[Data extract]

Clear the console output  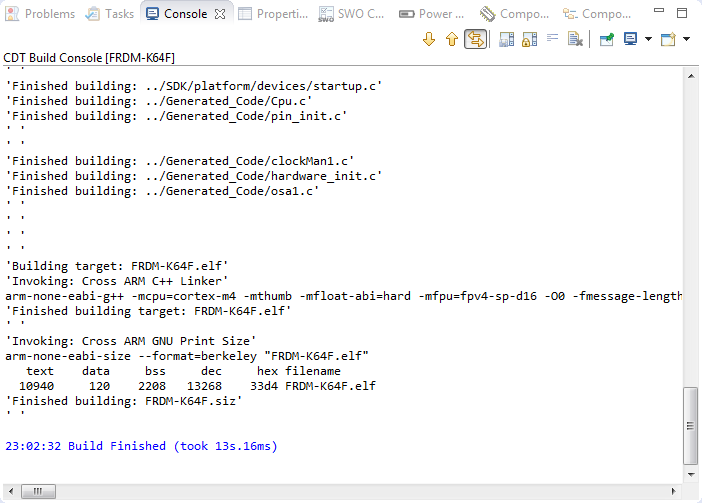[576, 39]
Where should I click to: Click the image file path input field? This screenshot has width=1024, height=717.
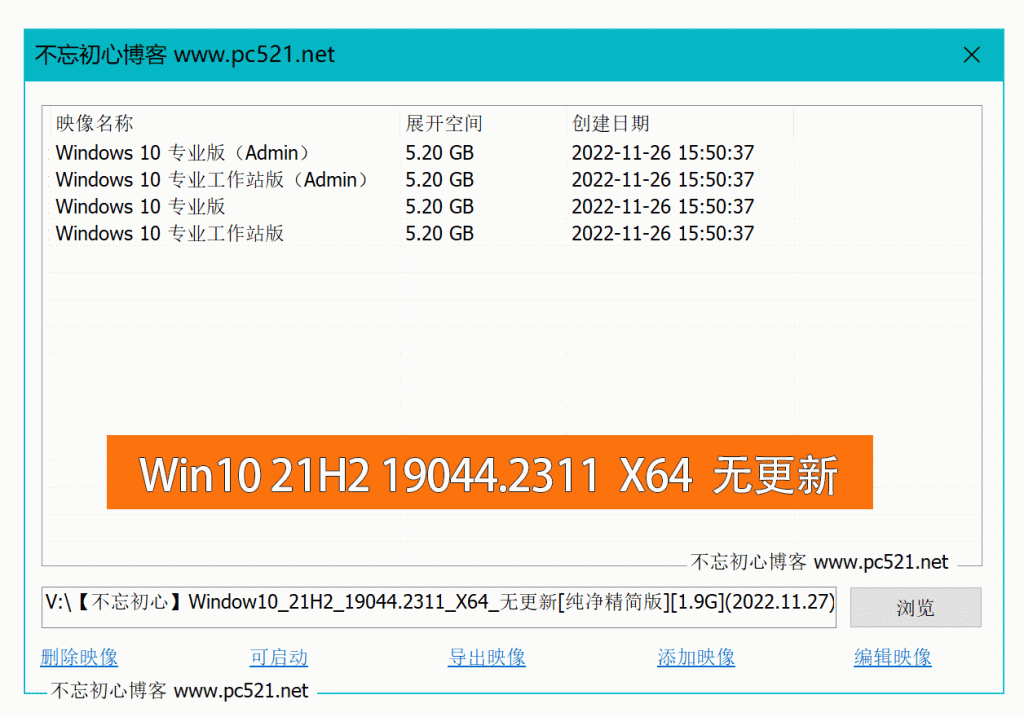438,602
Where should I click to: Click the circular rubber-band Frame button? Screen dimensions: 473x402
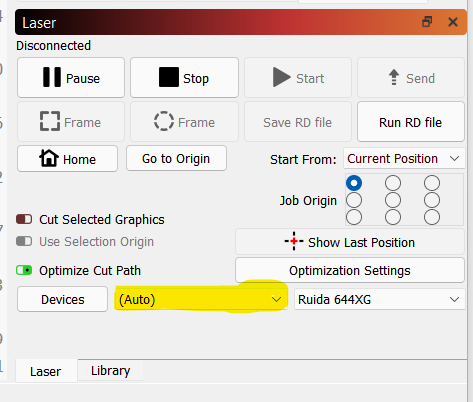click(x=184, y=122)
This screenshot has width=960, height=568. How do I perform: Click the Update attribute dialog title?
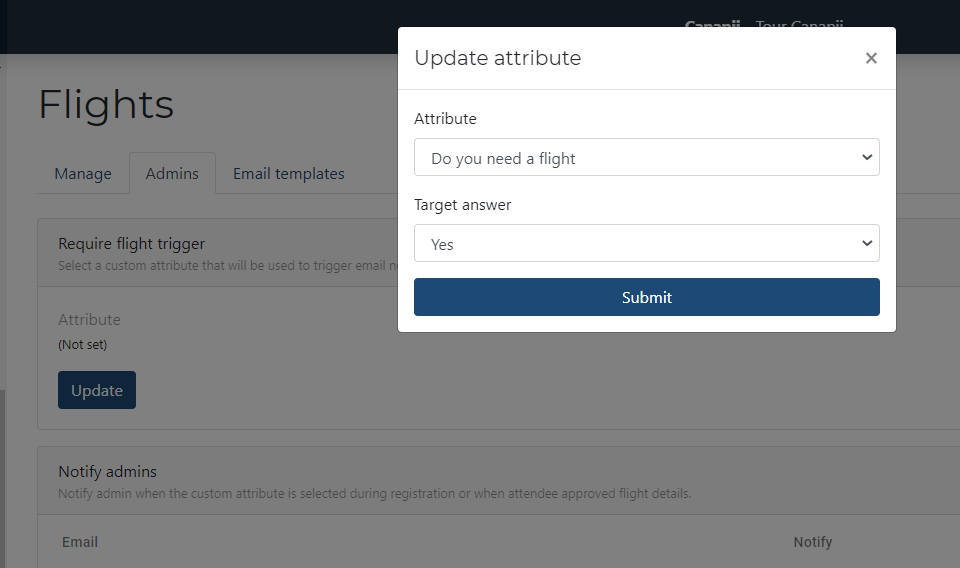tap(497, 58)
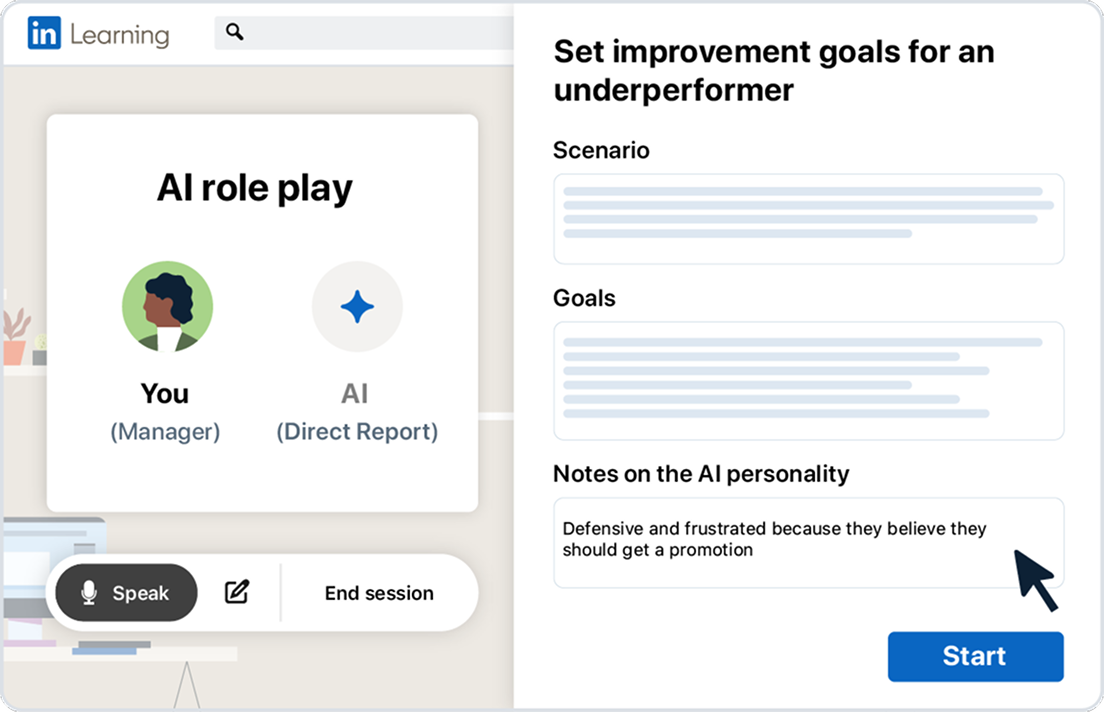Click the End session button
Screen dimensions: 1104x712
point(379,593)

[/Data extract]

Problem: Pictures should be omitted. Please return exactly the lines from the line that holds "Where should I click to: Click the circular" through the end of the records.

Written solution:
Where should I click to: Click the circular rubber-band Frame button? Screen dimensions: 473x402
click(x=184, y=122)
This screenshot has width=960, height=568. How do I perform: Click the Update attribute dialog title?
tap(497, 58)
Click the End session button
Screen dimensions: 1104x712
point(379,593)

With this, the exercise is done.